Reputation: 2146
To allocate a System V shared memory segment, one can use shmget() with the SHM_HUGETLB flag.
Is there a way to check whether a System V shared memory segment is backed by huge pages or regular pages assuming that we do not know how the original creator of this memory segment used the shmget() system call.
Upvotes: 3
Views: 565
Reputation: 102426
I don't believe System V shared memory segment influences the size of a page. That is a function of the os and cpu configuration. Also see What is the size of shared memory page? and friends.
On Linux you can call getpagesize(2)
to determine the page size:
#include <unistd.h>
int size = getpagesize();
You can also call sysconf(3)
:
#include <unistd.h>
long size = sysconf(PAGESIZE);
One thing though... Glibc may not be able to determine the pagesize. You should check that size>0
and size
is a multiple of 2
. Treat anything else like an error and use a default page size:
#include <unistd.h>
long size = sysconf(PAGESIZE);
if (size <= 0)
***
In the shared memory thread, which flag can be passed to shmget() to allocate a System V shared memory segment? The data that comes next is from a separate source.

* _DATASET SECTION_
***
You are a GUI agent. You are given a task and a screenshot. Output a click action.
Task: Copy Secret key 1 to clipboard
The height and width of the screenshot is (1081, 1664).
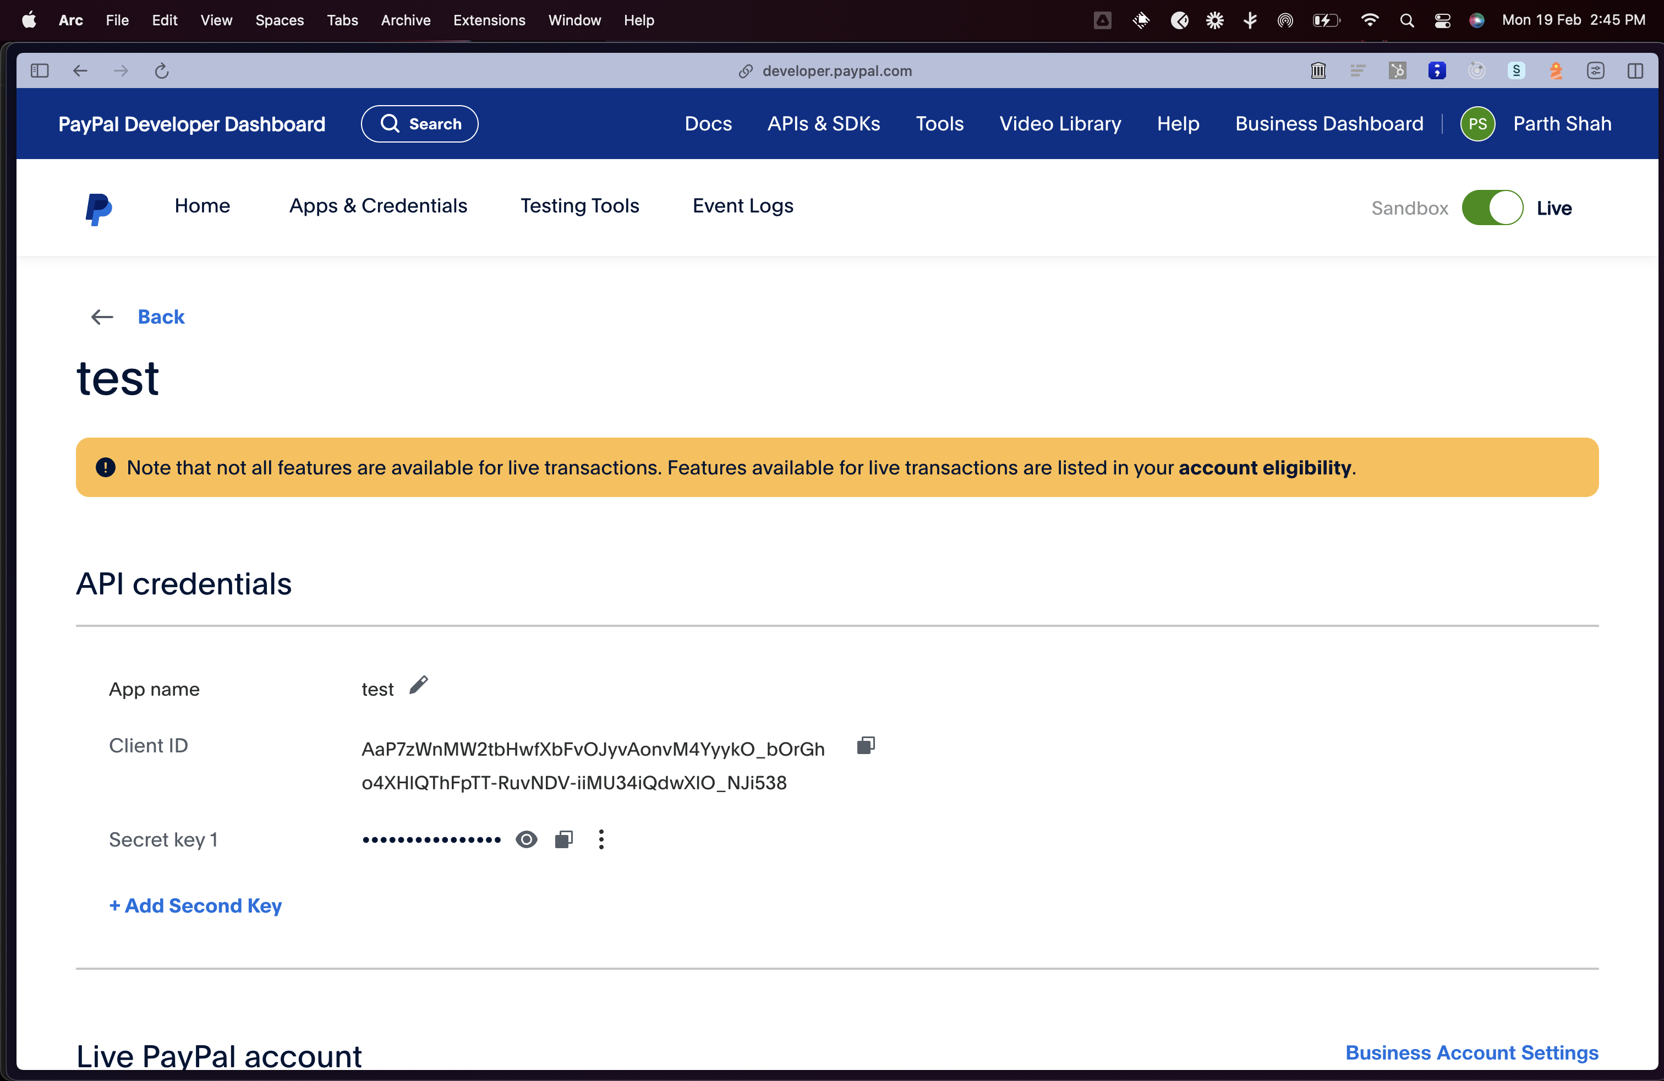click(x=564, y=839)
***
* _EXERCISE SOLUTION_
SHM_HUGETLB